- SOURCE EXTRACT -
┏━━

Perhaps this dichotomy between job creation and growth helps to explain why the rest of the world seems more panicked about China than China does.” [Link] – Emphasis mine.

Oh, yes. I completely missed the calm reaction to the stock market rout in July. Also, forgot that they reversed their curbs on local government borrowing out of conviction and courage and not panic.

(9) Just to be sure,

Chinese consumers bought the fewest passenger vehicles in 17 months in July, extending a slump in the world’s largest auto market as deeper discounts failed to revive demand… The level of discounts is ‘shocking’ [Link]

(10) Izabella Kaminska has a post in FT Alphaville. Worth a read. This is the important point she makes:

So the idea this is all about SDR inclusion is a ruse, a means for China to signal to the world it has liberalized capital inflows as a concession, not as a necessity. A concession that would end up easing balance of payment pressures without the PBOC having to admit that they need it.

This is the comment I posted on her blog:

It is not clear how this move by PBoC is a ‘concession’ (or necessity) to attract capital inflows. Doesn’t it depend on expectations (or not)of further depreciation? If this ‘one-off’ move fuels expectations of further depreciation, the opposite would happen. Capital account deficit would worsen.

China has reneged on many other promises on market liberalisation. LGFV have been allowed to borrow again and that too in foreign currencies. Their manic stock market intervention is all too recent for investors to take any Chinese government agency’s words at face value. The timing, in that sense, is strange – coming right after the government intervention in stock markets turned the market into a mockery.

Tyler Cowen (‘Marginal Revolution’) had it dead right. Things are far worse than what the government has been willing to let on or outsiders have been willing to write about. It is a desperate first move and why would anybody expect the authorities to admit to both – that it is a desperate move and the first of the many moves, down the road.

I will concede this much: they may be hoping that it is not so and that it is one-off. But, hope is neither a policy nor a promise.

┗━━

- SUPPLIED INFORMATION -
┏━━

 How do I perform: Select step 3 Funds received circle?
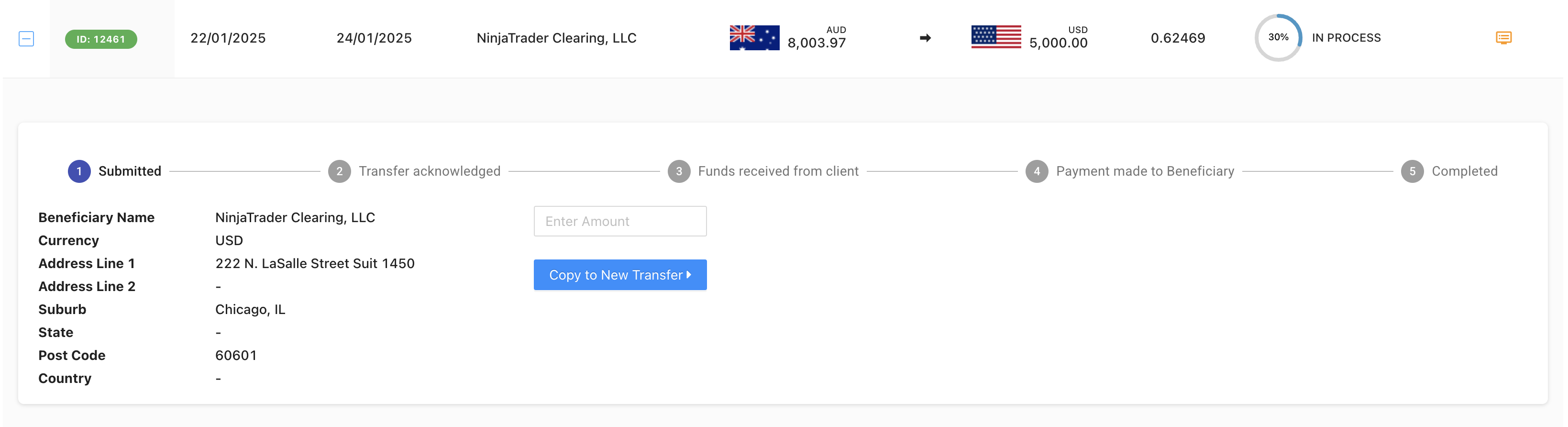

┗━━

Continue the commentary on China's economy and the PBoC's currency move, starting after its final sentence.

(11) Yes, Tyler Cowen’ short post was crisp and homed in on the real issue. Reflect on this point:

4. A panicky flight of capital still is not the most likely scenario for China.  Still, the chance of that scenario just went up, and the leadership knows this, thus the negative signal about underlying economic conditions.  That exchange rate “currency wars” stimulus really must be needed.

(12) This is an email I had sent to my friend Chris Wood on his ‘Flash’. Cannot post what he sent but you can infer that from my comment below:

You and your colleague may well be underestimating the desperation in the economy. Their manic-panic reaction to the stock market decline showcased their desperation magnificently to the world. Yet, for you to retain your view from the beginning of the year – “China will only be prepared to see up to a 5% devaluation this year in the context of a rising US dollar since a bigger devaluation would risk undermining the strategic goal of building a consumption-driven economy” – without acknowledging that the view has suffered a few knocks takes me by surprise.

Think about it: What if China correctly guesses that it is ‘too big to fail’ in the eyes of the US and hence it can get away with going back on its policy promises, due to short-term desperate situation? Didn’t they go back on what they would do with LGFV borrowings? They relaxed quite a few restrictions in May this year.

The fundamental legitimacy of the Communist Party is economic growth. That is in serious jeopardy. Hence, this is CCP thinking now, in my view:

Consumption-driven economy can wait. We have to be seen as trying for restoring growth. Without that, the Party faces an existential threat. The world will have to grit and bear the consequences. Op.-ed. writers and investment strategists can write what they want.

(13) Andy Rothman asks the question and dismisses it – on China’s housing crash. Not surprised.


3 thoughts on “All the noise on the yuan

  1. The international monetary system is about to be dramatically changed. Possibly irrevocably. In this context, I am afraid, India and Indians are too pre-occupied with Vyapam, Modi-gate, etc., etc. And the thoughtful commentariat is pre-occupied with either the monetary sins of “the west” or going on and on with the merits of entering the UN security council, on which front the government (Congress- or BJP-led) has little to show for.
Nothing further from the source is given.